--- Available data ---
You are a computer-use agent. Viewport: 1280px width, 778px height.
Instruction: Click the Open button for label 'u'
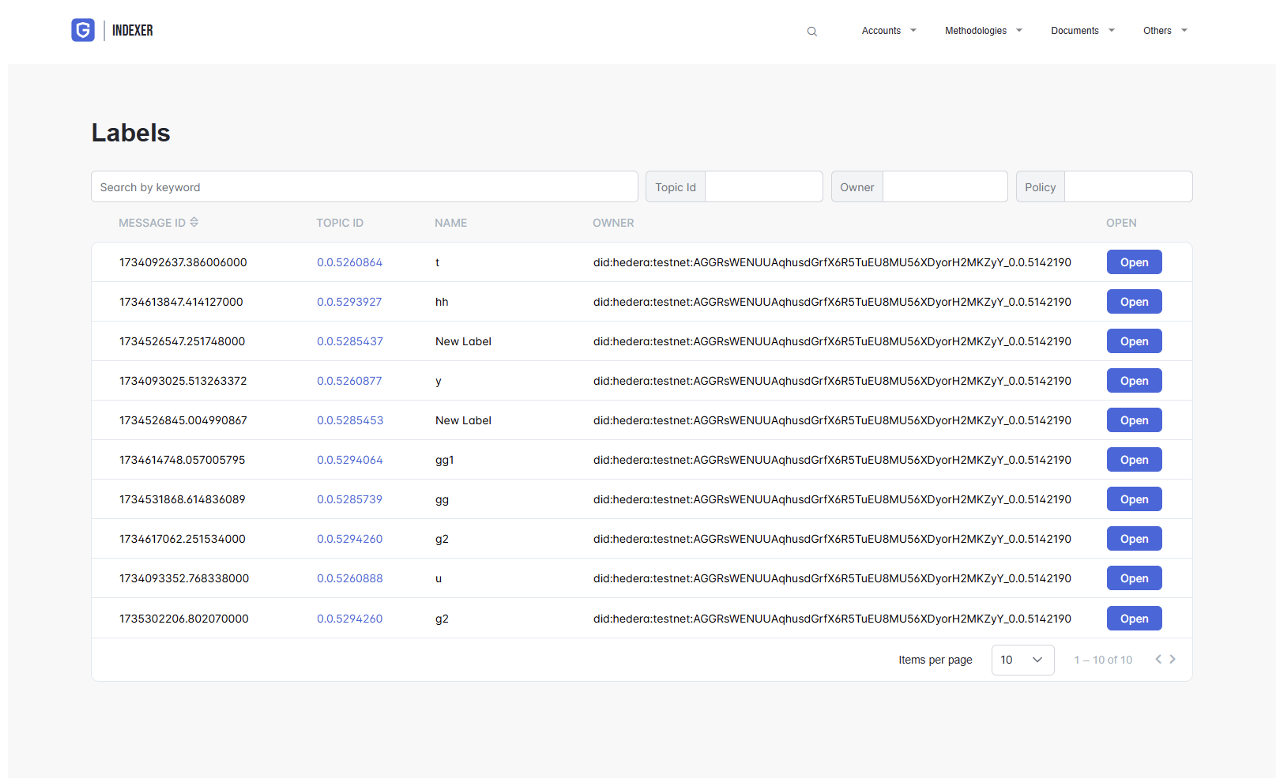[1134, 578]
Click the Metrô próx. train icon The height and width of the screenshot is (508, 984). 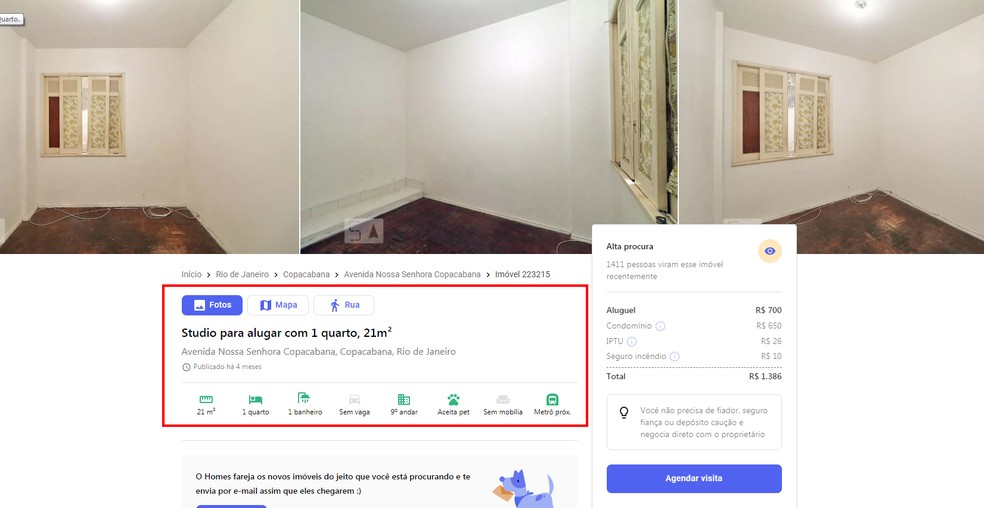tap(552, 399)
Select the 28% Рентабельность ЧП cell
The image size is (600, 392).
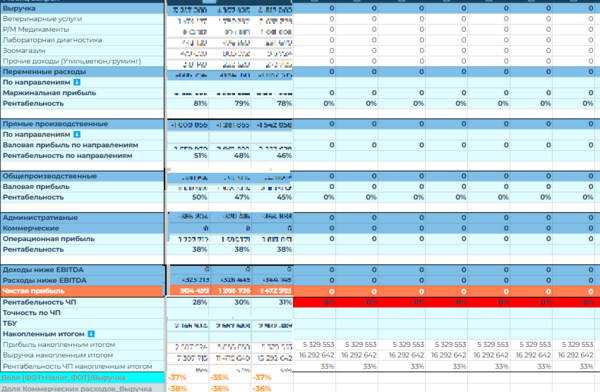tap(188, 302)
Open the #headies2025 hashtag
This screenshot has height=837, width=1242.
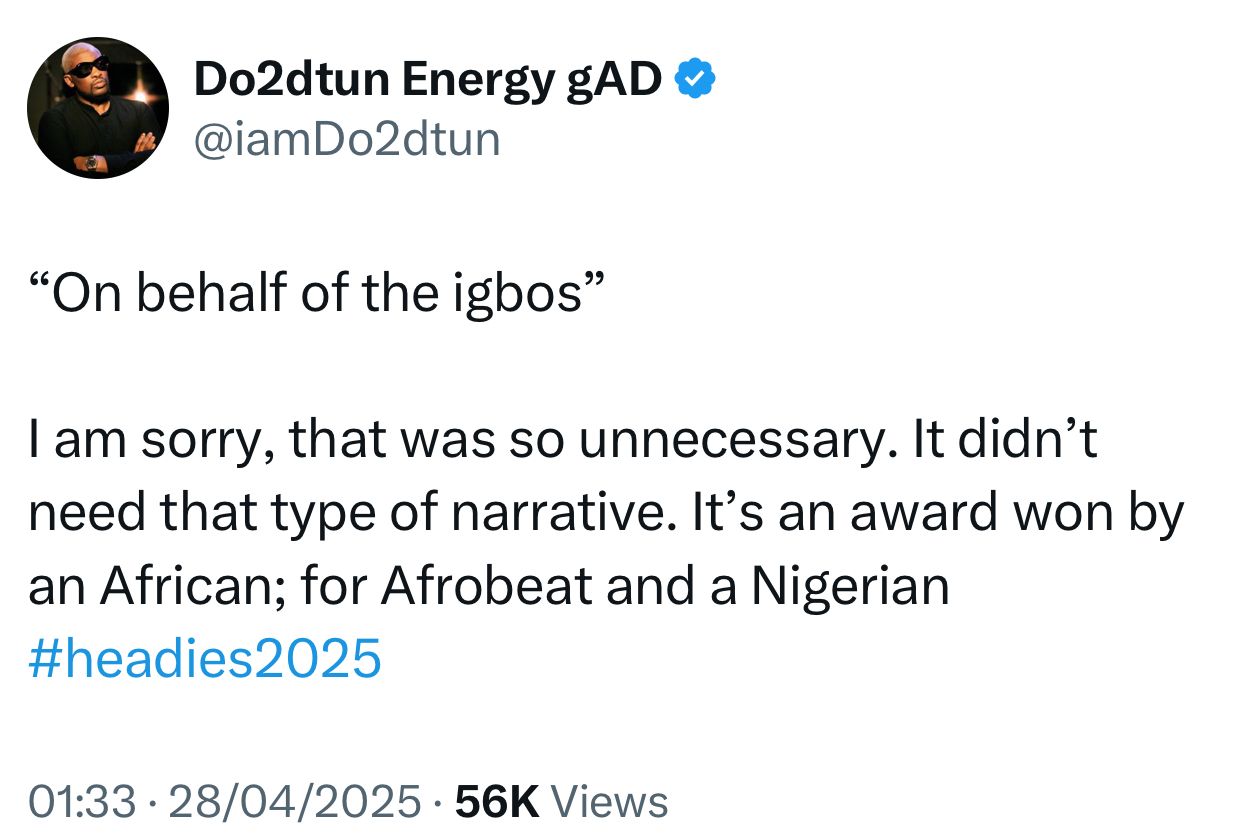coord(205,660)
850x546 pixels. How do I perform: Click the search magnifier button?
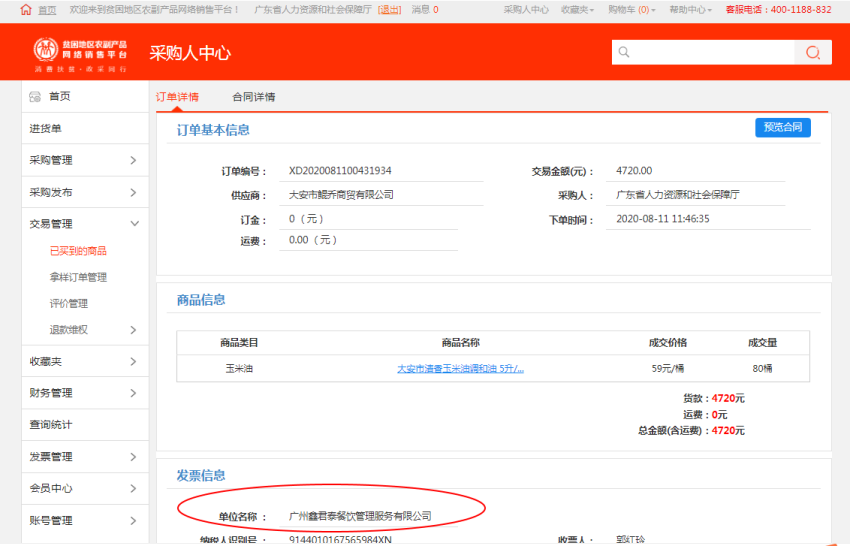point(812,53)
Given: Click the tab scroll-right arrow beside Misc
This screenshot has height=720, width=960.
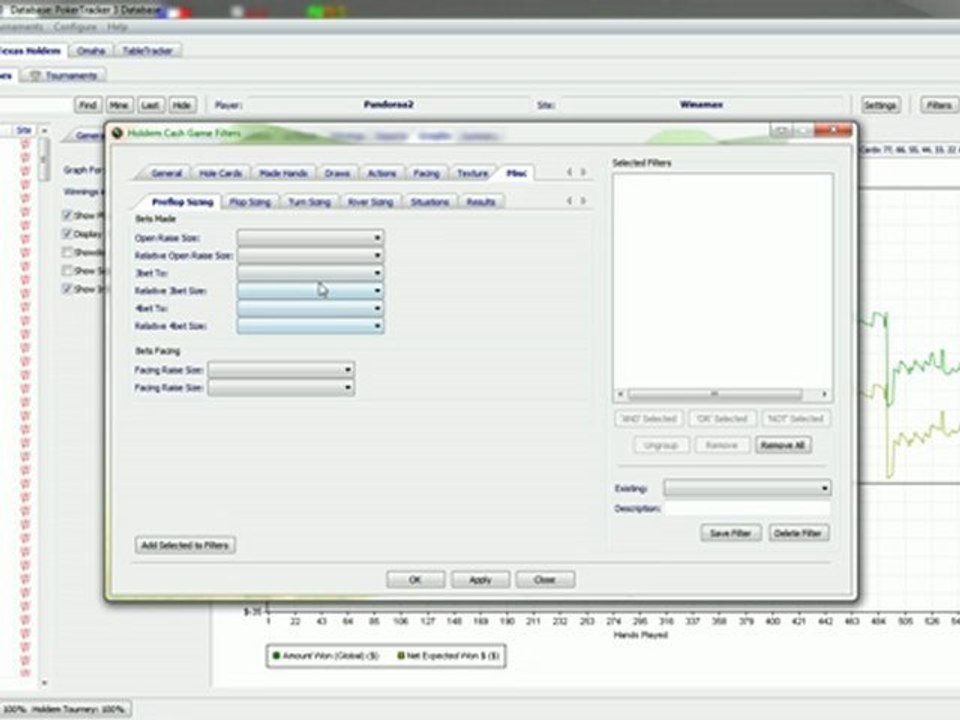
---
Task prompt: Beginning with the line that holds "Given: Click the" and ending with the last line of the material above, extract every line exactly, pictures excluded.

Answer box:
Given: Click the tab scroll-right arrow beside Misc
This screenshot has height=720, width=960.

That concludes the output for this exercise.